◆ **PROVIDED RECORDS**
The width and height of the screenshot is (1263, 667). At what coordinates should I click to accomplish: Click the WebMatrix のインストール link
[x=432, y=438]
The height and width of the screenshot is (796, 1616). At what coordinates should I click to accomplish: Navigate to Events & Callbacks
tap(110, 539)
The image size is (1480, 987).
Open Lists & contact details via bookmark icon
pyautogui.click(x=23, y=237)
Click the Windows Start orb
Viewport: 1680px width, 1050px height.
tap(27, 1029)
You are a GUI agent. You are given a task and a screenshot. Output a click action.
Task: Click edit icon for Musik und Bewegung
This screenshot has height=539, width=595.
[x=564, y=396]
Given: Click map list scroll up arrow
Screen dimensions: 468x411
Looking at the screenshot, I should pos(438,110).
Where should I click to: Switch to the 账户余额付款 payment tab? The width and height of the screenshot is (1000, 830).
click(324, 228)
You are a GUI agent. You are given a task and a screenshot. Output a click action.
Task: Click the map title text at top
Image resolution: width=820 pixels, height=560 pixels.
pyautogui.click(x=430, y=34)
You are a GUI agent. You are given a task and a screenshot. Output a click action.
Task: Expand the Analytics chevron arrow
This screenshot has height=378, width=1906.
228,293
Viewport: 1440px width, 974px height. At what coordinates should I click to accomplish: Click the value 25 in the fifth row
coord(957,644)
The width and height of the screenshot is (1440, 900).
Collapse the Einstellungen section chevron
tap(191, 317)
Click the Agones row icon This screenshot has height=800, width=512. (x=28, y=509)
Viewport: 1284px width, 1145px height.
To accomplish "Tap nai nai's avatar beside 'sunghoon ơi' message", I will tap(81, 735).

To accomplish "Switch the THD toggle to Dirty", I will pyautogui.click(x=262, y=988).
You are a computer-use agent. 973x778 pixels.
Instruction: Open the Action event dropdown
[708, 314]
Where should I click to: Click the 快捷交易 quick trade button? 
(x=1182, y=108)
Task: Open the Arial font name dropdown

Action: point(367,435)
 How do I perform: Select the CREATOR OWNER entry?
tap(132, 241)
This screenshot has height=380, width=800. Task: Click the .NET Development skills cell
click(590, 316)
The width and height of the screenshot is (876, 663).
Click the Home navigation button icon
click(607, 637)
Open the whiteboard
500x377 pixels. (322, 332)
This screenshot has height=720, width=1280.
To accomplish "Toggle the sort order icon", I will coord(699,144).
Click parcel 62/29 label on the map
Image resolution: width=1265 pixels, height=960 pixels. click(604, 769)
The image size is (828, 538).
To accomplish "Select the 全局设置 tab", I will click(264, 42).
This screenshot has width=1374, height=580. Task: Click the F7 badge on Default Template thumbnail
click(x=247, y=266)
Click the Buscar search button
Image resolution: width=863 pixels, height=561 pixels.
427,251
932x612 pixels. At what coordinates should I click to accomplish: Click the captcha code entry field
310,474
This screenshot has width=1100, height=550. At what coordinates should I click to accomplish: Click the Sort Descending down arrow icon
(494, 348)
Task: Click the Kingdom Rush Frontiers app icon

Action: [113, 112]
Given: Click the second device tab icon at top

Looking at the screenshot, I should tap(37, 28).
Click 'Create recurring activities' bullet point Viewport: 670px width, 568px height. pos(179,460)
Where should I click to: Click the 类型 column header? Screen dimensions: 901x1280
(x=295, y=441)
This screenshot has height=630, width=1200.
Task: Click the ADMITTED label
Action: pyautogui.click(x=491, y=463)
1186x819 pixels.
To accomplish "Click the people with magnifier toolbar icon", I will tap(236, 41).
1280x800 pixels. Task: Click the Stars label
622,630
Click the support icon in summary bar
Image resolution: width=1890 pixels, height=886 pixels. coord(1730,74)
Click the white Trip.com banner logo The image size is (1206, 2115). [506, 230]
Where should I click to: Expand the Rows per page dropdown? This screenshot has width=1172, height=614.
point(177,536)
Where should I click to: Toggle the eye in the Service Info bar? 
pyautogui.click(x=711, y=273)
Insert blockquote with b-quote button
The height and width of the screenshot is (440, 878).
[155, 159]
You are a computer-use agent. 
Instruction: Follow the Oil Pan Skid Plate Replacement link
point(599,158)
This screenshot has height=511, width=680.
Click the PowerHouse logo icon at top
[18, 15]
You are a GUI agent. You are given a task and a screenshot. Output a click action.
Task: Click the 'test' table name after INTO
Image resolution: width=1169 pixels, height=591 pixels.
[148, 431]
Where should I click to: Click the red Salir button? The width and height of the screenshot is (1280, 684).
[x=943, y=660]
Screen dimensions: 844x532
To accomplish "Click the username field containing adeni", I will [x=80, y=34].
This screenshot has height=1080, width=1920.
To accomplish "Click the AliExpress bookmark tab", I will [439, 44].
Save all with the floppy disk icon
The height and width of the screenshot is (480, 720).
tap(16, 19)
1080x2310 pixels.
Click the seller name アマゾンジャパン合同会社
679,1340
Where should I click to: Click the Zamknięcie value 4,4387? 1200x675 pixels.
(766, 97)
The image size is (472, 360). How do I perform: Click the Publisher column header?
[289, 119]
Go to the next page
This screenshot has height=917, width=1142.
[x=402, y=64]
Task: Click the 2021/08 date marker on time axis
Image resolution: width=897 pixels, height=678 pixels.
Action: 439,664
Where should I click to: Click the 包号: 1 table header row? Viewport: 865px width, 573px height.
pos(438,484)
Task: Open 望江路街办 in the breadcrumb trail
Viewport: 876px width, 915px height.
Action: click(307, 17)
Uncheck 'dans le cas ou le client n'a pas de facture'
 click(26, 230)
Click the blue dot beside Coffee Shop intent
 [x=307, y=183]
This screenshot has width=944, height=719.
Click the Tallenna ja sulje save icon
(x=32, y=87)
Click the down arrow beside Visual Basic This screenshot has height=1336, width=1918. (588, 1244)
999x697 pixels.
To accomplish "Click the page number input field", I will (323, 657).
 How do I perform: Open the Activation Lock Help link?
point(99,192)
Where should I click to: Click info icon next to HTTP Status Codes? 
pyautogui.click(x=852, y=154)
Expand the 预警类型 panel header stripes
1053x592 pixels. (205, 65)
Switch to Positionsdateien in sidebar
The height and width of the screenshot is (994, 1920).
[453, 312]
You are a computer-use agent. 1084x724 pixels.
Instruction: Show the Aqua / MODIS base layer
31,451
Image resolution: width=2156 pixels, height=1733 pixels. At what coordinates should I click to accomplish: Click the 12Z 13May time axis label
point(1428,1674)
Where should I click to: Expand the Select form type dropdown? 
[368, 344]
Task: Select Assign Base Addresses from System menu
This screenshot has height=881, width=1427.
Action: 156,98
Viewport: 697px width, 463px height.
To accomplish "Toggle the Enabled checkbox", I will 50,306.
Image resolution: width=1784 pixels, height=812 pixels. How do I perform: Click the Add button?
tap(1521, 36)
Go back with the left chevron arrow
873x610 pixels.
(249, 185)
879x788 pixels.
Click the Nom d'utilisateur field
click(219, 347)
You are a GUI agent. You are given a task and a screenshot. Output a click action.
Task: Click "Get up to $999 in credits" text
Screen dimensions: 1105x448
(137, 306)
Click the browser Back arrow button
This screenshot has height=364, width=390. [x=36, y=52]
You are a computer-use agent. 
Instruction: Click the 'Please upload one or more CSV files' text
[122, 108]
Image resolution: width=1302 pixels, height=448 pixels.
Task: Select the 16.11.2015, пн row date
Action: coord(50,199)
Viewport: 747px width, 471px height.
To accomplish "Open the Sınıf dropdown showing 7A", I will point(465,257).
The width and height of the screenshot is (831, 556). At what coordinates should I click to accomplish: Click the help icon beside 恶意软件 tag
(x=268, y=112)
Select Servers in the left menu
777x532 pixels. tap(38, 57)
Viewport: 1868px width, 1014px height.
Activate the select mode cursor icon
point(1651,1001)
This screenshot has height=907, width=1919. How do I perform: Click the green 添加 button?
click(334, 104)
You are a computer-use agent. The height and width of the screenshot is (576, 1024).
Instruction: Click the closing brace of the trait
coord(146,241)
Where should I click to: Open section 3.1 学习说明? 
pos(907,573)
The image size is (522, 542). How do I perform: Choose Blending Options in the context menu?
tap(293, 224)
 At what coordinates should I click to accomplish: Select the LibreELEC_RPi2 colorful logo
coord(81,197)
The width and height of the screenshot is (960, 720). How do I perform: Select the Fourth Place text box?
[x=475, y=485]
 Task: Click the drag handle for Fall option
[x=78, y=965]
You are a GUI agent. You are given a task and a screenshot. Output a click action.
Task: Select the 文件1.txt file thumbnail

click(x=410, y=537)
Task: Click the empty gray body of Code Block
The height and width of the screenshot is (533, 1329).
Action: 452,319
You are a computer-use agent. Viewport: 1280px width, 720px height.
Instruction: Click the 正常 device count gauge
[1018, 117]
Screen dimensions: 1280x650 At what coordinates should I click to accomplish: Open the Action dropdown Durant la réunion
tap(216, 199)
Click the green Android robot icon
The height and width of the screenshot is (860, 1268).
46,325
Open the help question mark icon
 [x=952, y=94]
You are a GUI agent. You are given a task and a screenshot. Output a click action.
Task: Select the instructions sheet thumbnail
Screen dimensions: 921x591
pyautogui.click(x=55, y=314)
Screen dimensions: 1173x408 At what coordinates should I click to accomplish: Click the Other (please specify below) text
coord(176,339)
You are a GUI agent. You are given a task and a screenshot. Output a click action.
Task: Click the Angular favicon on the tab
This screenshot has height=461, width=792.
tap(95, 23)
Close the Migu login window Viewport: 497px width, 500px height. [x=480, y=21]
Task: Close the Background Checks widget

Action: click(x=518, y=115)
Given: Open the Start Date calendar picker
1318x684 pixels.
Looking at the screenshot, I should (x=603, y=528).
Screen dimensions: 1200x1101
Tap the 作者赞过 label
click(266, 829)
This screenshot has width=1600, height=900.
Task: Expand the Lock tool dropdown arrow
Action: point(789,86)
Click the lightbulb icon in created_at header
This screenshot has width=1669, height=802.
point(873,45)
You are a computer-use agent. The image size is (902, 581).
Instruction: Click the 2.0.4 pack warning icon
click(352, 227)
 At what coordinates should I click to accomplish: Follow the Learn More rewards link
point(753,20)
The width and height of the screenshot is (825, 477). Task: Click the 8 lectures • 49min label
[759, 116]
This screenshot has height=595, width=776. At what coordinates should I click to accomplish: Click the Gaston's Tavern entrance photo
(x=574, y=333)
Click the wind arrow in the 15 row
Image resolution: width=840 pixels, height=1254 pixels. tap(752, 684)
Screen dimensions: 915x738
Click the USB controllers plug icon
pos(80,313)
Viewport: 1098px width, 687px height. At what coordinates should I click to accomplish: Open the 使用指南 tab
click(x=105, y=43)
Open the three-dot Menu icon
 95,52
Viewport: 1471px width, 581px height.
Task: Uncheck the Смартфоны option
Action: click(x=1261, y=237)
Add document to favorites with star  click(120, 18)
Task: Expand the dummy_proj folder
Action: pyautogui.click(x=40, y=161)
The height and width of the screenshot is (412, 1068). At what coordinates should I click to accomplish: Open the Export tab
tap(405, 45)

◆ **WORK TO BE COMPLETED**
Among the lines above, find the ones containing "computer" and copy them.

◆ **OUTPUT OF THE TASK**
You are a computer-use agent. 973x778 pixels.
You are a computer-use agent. 
You are a computer-use agent. 1084x724 pixels.
You are a computer-use agent. 
You are a computer-use agent. The height and width of the screenshot is (576, 1024).
You are a computer-use agent. Viewport: 1280px width, 720px height.
You are a computer-use agent. The image size is (902, 581).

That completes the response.